╭─ Supplied data

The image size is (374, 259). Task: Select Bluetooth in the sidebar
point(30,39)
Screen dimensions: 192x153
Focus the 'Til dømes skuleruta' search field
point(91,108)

╰─
╭─ Supplied data

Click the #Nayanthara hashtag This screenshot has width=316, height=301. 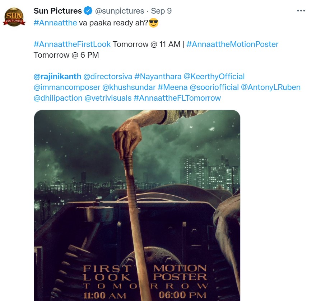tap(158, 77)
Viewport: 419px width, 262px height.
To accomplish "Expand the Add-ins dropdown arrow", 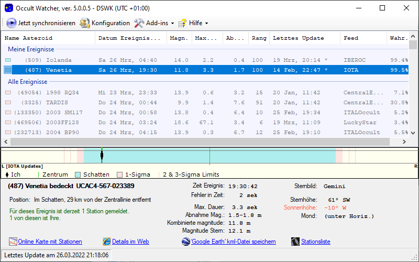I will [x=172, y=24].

╰─

» Challenge
Transcribe the listing word for word, beginning at the line that contains "The image size" and stopping after the line that contains "point(91,108)".

» Finished task
The image size is (374, 259). Task: Select Bluetooth in the sidebar
point(30,39)
Screen dimensions: 192x153
Focus the 'Til dømes skuleruta' search field
point(91,108)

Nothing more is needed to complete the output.